# Howdy again



## fjray (Jan 5, 2007)

I had joined a while back but had regular problems logging in, so ended up lurking. Recently started trying again and so far so good. Like the ‘new’ look. I was Navy so kinda lean more in that direction but enjoy learning about all theaters.


----------



## Nonskimmer (Jan 5, 2007)

fjray said:


> I was Navy...


Welcome, fellow beer guzzling idiot!


----------



## FLYBOYJ (Jan 5, 2007)

Were you a brown shoe?


----------



## fjray (Jan 6, 2007)

SENSO in the Viking. 

This just got me to thinking. I remember chuckling at ‘old’ S-2 guys stationed at Quonset point. So now I’m talking about an aircraft ready for the museum and stationed at a base, Cecil field, only in the history books. 

“Where’s my walker at?”


----------



## Wurger (Jan 6, 2007)

Hallo Fjray !!!
Welcome to the forum.


----------



## Wayne Little (Jan 6, 2007)

Hello fjray welcome from down under!


----------



## Matt308 (Jan 6, 2007)

Chime in on any ole topic.

Welcome.


----------



## mkloby (Jan 6, 2007)

Welcome! I'm a Marine stationed here at NAS Corpus, going through the multi-engine syllabus. You Navy guys are a strange breed!


----------



## the lancaster kicks ass (Jan 7, 2007)

In America are the marines considdered their own branch of the armed forces or are you technically part of the US Navy?


----------



## mkloby (Jan 7, 2007)

the lancaster kicks ass said:


> In America are the marines considdered their own branch of the armed forces or are you technically part of the US Navy?



Good question. Civilians in America usually don't know the answer to that question!

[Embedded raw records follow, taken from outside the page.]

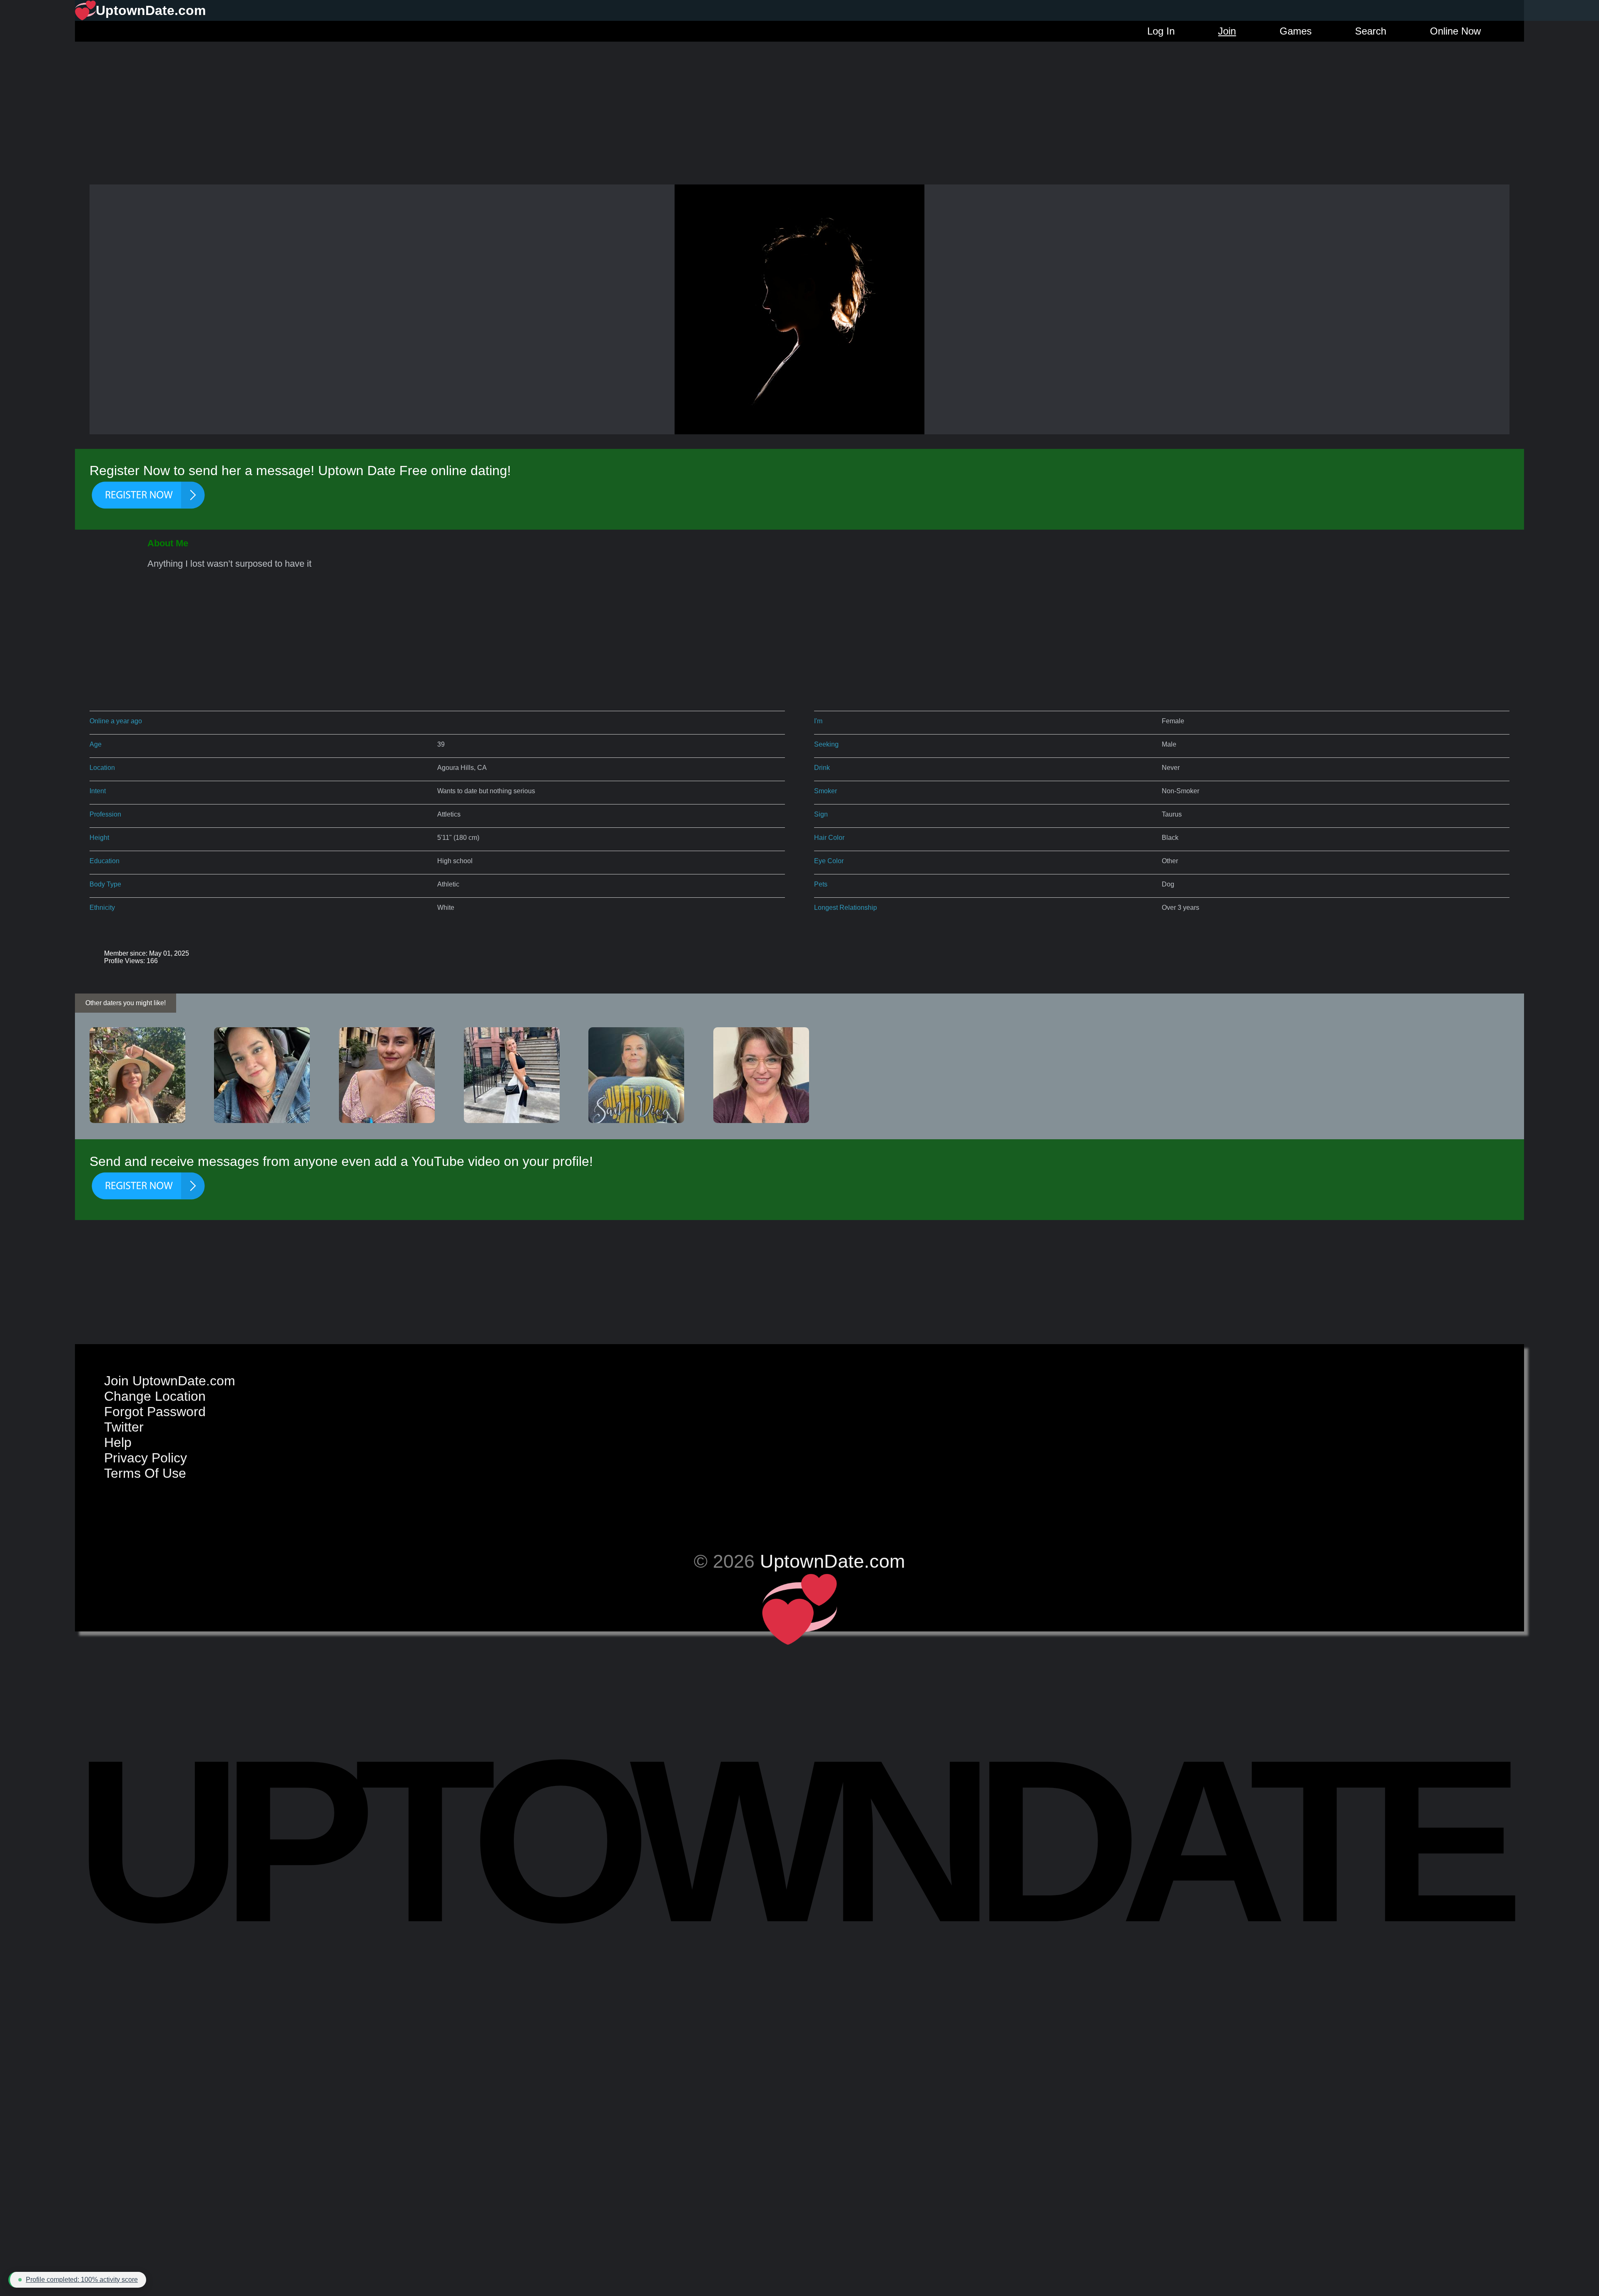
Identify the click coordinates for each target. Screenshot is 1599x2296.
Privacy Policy (145, 1457)
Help (118, 1442)
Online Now (1455, 31)
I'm (818, 721)
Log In (1161, 31)
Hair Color (829, 837)
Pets (820, 884)
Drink (822, 767)
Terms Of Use (145, 1473)
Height (99, 837)
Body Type (105, 884)
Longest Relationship (845, 907)
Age (96, 744)
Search (1370, 31)
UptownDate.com (832, 1561)
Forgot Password (155, 1411)
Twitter (124, 1426)
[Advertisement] (799, 100)
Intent (98, 790)
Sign (821, 814)
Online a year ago (116, 721)
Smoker (825, 790)
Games (1296, 31)
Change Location (155, 1396)
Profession (105, 814)
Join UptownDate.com (169, 1380)
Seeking (826, 744)
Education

In the executive branch of the gov't, you have the Dept of Defense, under which you have the services. The Dept of the Navy lies under DoD. Under the Dept of the Navy you have two completely separate services - the USN and the USMC.

So we're part of the political dept of the navy, but completely separate from the USN. There's some drives and talk every now and then of changing the Dept of the Navy to the Dept of the Navy and Marine Corps, or severing us politically and forming the Dept of the Marine Corps.


----------



## the lancaster kicks ass (Jan 7, 2007)

tough call then, hard to say either way! so do you at anypoint come under the command of the USN?


----------



## mkloby (Jan 7, 2007)

the lancaster kicks ass said:


> tough call then, hard to say either way! so do you at anypoint come under the command of the USN?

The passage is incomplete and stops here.